Something must be done, he thought, to bring it about that so valuable a life
might be spared. Summoning all the most influential and valued of the
bishop's friends, he by turns entreated and commanded them to go to his bedside
and bid him pray to be permitted to live. They went and proffered their strange
request: the dying prelate calmly replied,
“I have not so lived among you as to be ashamed to live on : but I do
not fear to die, for our Lord is good”. The prayers, if offered, were in God’s providence not granted; the end drew
visibly nearer, and men began to
think who should be chosen to fill his place when he was taken from
them.

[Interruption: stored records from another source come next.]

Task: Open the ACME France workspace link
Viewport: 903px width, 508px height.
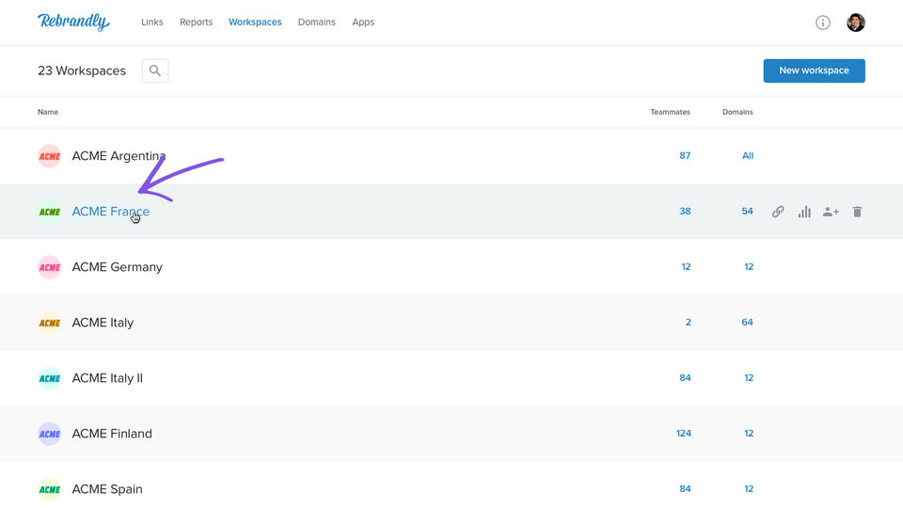Action: click(111, 212)
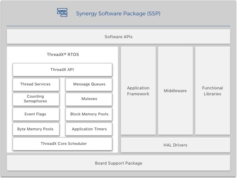Click the Thread Services box
The width and height of the screenshot is (237, 178).
(36, 84)
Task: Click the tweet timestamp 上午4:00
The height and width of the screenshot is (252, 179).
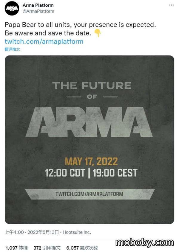Action: pyautogui.click(x=14, y=232)
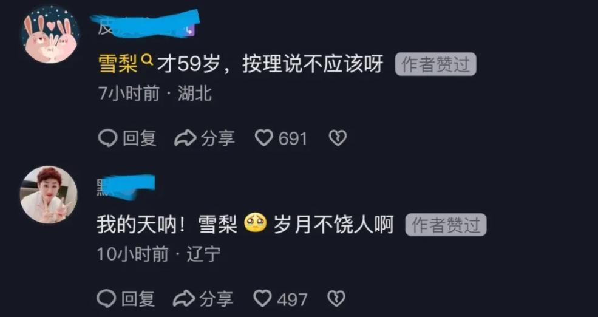Like the comment with 497 likes

coord(263,298)
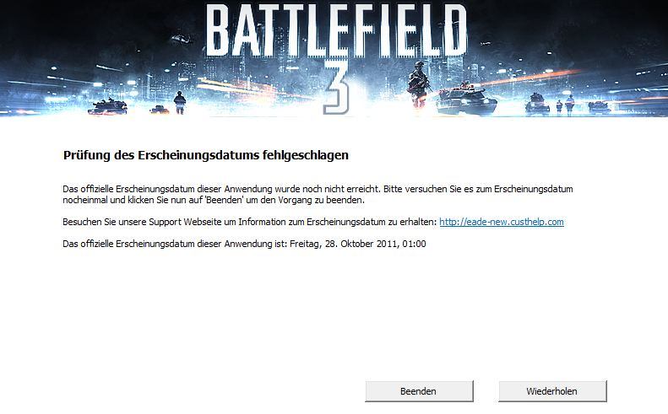Click the helicopter left of the BATTLEFIELD title
Viewport: 668px width, 414px height.
coord(182,39)
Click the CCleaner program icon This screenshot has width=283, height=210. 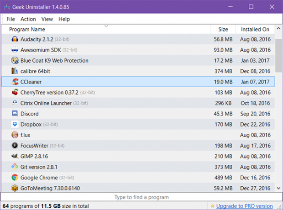15,82
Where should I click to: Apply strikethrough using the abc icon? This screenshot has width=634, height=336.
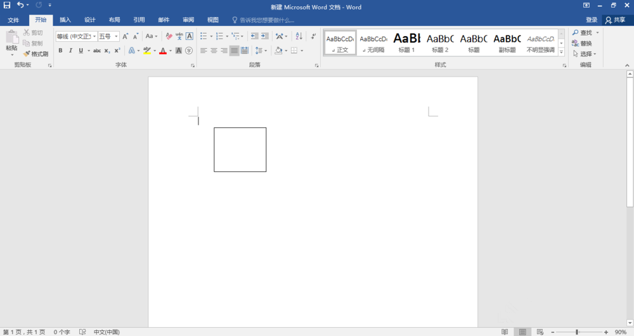pos(97,51)
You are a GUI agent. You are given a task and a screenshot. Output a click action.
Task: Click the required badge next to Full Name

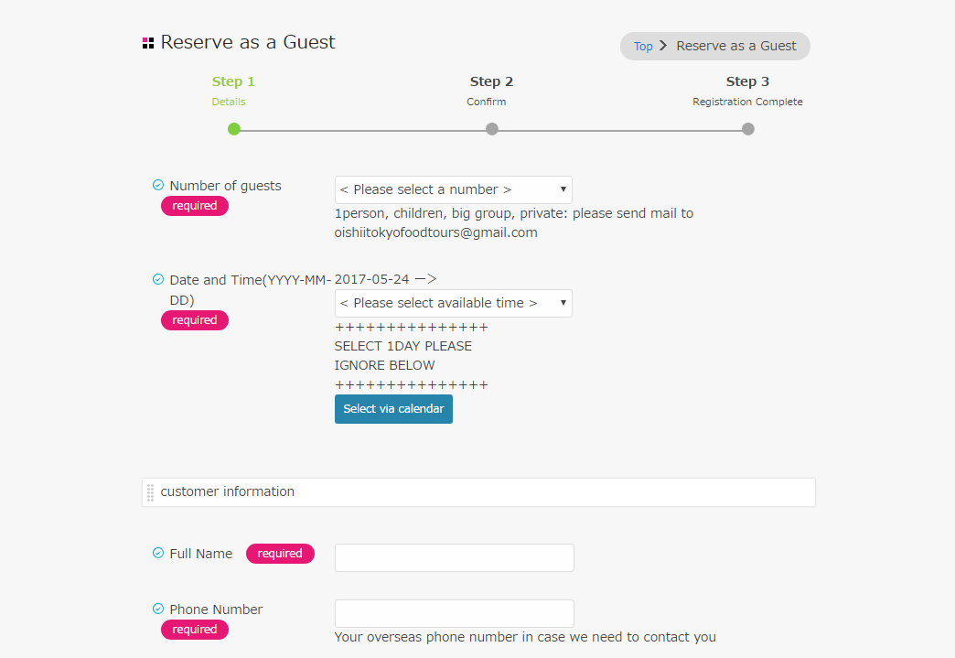pyautogui.click(x=280, y=553)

It happened that four deacons (one of
whom, Venerius, afterwards became Bishop of Milan himself) were standing at the
farther end of the gallery in which his couch was placed, and conversing, as they thought, in a scarcely
audible tone on this important question. But either they forgot, in their
warmth, to moderate their voices, or the sick man’s senses, as not unfrequently happens, were preternaturally sharpened
: when they mentioned the name of Simplician, they were terrified to hear the bishop express his
approval by exclaiming three times, “Old,
but good”. It is perhaps unnecessary to add that Simplician was his successor.
DEATH.
He sank rapidly; but as
the outward man perished, the inward man was renewed; the Lord Jesus, he told
Bassianus, bishop of Lodi, who had been praying with him, had come to his side
and smiled upon him. At last (it was Good Friday, April 3, 397) he ceased to
speak : he lay for some hours with his arms stretched out in the form of the
Cross, his lips moving, but no sound audible. Midnight passed, and Honoratus
the newly-consecrated bishop of Vercelli, who had been with him, had left his
side, and was retiring to rest, when he thought he heard a voice which repeated
thrice, “Up, hasten, he is departing”. Without delay Honoratus entered the sick
chamber, and gave the dying prelate the Blessed Sacrament of the Lord’s Body
and Blood. He received it, and a moment after was at rest. It was Easter Eve,
April 4, and his body was carried to the “greater” church : thence on Easter
Day to the church which bears his name. There he was laid, close to his beloved
brother Satyrus. His funeral was attended by a throng of all ranks and ages:
and not Christians only, but Jews and heathen, came to testify their respect
for the great and holy man who had departed from among them. His catechumen
Fritigil journeyed all the way from her German home to see and speak with him :
but she came too late; she could only gaze weeping on his honored tomb.